Posted on 18 Mar 2011 by The Manufacturer

Young people from the Sheffield region attended the Get up to Speed with Engineering and Manufacturing event, part of the Global Manufacturing Festival, yesterday.

Sponsored by Tata Steel and organised by Business and Education South Yorkshire, the event aimed to raise interest in engineering careers among young people. Deputy Prime Minister Nick Clegg was among the speakers at Ekspan’s Blue Shed.

“As we pick our economy out of the ashes of the financial crisis, we need to ask ourselves: what do we want the new economy to look like?” he said. “How can we make it better, greener, stronger? What are our true strengths? Manufacturing is absolutely central to the answer.

“The UK already has many manufacturing success stories. But a great deal of potential remains untapped. For too long we failed to fully capitalise on our historic talent for building and making things. Now is the moment to rediscover Britain’s capacity for invention and design,” he added.
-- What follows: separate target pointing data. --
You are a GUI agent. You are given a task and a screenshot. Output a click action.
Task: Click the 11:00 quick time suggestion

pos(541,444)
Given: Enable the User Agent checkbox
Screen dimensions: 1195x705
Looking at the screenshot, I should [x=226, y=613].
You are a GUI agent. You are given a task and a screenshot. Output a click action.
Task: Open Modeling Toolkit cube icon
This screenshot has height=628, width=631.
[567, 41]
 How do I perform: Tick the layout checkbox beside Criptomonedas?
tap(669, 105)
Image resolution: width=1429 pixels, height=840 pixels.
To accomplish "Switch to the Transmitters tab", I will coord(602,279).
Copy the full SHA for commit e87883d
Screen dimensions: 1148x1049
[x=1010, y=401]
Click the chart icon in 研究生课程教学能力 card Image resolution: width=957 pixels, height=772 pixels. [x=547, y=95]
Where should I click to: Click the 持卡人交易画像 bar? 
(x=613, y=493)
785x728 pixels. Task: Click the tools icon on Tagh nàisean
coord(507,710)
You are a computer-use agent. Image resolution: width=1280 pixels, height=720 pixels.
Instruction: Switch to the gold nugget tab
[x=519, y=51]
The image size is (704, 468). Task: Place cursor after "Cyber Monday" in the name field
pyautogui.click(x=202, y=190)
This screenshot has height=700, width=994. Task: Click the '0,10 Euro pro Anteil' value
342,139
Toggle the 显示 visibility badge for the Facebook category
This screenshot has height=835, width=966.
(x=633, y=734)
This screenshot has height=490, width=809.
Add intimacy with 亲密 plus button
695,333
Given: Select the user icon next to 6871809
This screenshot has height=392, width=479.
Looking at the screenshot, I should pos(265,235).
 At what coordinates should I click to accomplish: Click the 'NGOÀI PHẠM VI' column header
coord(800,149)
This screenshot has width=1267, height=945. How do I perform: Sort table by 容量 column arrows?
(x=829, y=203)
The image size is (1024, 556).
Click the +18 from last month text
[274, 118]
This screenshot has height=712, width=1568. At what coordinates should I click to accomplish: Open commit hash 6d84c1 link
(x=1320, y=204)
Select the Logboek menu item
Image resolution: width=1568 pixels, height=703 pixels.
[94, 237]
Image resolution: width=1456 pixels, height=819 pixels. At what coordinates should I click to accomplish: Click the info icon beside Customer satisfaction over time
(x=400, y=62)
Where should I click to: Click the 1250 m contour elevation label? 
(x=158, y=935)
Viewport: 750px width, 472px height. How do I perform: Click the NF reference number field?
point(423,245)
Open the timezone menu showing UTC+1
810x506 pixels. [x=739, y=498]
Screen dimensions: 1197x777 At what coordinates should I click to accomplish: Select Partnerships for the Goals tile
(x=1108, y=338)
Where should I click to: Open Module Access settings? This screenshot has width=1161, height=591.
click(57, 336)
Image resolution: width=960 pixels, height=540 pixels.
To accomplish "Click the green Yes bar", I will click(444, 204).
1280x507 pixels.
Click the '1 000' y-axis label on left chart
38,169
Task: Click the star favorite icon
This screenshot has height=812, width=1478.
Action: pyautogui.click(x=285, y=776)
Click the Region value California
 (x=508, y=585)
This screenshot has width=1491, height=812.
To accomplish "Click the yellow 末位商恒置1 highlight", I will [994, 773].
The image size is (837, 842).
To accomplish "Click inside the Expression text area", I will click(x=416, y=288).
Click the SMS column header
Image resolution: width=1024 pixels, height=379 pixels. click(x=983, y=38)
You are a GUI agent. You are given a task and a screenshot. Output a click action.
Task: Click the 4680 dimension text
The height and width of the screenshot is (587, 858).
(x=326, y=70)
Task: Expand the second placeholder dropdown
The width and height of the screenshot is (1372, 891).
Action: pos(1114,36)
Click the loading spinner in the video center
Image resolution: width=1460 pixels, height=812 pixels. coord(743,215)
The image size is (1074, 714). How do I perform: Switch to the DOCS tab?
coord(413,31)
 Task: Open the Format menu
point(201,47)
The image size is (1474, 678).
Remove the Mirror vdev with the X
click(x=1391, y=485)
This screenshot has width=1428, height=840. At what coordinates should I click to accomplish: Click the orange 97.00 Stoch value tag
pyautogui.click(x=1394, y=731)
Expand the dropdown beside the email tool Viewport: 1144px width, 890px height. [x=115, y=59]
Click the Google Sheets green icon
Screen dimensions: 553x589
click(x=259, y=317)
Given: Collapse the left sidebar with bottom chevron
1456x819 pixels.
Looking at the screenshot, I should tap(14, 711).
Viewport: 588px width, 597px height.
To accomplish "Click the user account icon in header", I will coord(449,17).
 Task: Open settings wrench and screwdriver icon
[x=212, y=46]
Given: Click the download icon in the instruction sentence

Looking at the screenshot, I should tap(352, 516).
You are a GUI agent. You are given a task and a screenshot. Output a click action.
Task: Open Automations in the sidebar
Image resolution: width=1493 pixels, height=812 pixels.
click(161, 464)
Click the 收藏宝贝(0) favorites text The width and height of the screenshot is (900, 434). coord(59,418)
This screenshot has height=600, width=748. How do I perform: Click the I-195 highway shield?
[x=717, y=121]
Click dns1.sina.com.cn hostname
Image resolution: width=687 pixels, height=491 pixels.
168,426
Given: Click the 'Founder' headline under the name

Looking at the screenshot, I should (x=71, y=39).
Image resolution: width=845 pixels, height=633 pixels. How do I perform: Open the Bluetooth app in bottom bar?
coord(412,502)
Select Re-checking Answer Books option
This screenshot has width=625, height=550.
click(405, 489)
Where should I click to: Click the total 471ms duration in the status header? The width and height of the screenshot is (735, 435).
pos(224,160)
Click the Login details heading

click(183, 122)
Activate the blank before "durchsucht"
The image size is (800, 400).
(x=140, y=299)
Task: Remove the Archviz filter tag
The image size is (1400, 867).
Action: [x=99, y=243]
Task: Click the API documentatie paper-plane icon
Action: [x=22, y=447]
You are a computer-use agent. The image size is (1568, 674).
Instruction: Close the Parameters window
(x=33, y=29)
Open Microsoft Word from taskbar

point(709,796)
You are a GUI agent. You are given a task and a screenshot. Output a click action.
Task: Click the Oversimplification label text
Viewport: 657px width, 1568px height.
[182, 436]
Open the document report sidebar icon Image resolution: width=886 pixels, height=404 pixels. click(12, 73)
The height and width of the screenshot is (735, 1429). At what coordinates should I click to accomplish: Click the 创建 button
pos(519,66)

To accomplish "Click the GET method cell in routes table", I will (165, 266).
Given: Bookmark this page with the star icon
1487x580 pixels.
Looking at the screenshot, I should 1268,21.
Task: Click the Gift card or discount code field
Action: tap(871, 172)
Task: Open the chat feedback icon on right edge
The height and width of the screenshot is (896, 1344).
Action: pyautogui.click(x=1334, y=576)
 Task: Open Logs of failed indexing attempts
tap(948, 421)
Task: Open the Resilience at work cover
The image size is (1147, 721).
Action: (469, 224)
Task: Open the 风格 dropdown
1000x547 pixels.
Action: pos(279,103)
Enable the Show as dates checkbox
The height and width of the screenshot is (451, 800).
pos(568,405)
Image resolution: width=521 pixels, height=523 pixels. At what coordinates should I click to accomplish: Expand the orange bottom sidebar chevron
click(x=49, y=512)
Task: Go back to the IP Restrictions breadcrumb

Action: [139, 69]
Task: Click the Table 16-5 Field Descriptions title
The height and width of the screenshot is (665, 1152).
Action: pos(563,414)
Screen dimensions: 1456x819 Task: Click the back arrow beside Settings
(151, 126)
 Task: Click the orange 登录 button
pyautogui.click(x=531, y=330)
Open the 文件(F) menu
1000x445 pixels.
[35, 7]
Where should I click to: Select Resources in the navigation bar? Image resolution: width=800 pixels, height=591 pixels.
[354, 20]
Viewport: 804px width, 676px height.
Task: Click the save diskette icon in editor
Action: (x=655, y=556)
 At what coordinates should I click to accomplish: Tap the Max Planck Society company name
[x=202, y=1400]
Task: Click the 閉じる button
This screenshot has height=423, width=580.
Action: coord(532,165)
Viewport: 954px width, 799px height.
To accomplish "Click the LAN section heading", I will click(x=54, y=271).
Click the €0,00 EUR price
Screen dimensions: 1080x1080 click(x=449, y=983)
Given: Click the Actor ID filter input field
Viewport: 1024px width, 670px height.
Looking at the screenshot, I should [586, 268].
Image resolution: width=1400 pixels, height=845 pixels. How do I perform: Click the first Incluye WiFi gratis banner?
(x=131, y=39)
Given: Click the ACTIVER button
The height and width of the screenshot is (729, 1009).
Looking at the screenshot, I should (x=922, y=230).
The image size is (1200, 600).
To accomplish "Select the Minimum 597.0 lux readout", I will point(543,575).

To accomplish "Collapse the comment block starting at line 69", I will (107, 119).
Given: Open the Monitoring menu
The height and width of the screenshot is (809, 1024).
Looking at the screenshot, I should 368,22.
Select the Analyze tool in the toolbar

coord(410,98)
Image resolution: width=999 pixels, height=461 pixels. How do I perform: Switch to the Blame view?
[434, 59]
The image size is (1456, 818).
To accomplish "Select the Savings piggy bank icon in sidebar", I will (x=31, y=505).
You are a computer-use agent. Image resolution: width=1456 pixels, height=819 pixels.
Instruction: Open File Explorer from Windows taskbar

The event was an occasion to meet some of the ‘fastest’ people on earth and see their vehicles, from racing driver Russ Danzey to record breaker and entrepreneur Richard Noble OBE (one of the men behind Bloodhound, the land speed record car) and Nicola Minichiello, Women’s World Bobsleigh Champion.

Showing young people how important engineering and technology were to develop these sensational vehicles, organisers hoped to be able to inspire the next generation of ‘speed sensations’.

Jackie Freeborn, chief executive of Business and Education South Yorkshire, commented: “Businesses are coming together today to celebrate engineering and manufacturing and to get young people interested in pursuing a career in these sectors. We have fantastic companies here, and they are desperate to recruit the next generation of engineers. We are trying to make young people excited with speed and cars, so that hey can feel and taste how great engineering is. At the same time, we have lots of companies here that can talk to them about apprenticeships and careers. We are absolutely amazed by how many people turned up: this shows there is great interest we have to tap into and nurture.”

During his speech, Richard Noble expressed concerns over the diminishing number of young people choosing manufacturing and engineering as a career choice and hence a diminishing skills base. “In 20 years, 60% of the aerospace workforce will have gone. We have to do something about it,” he said.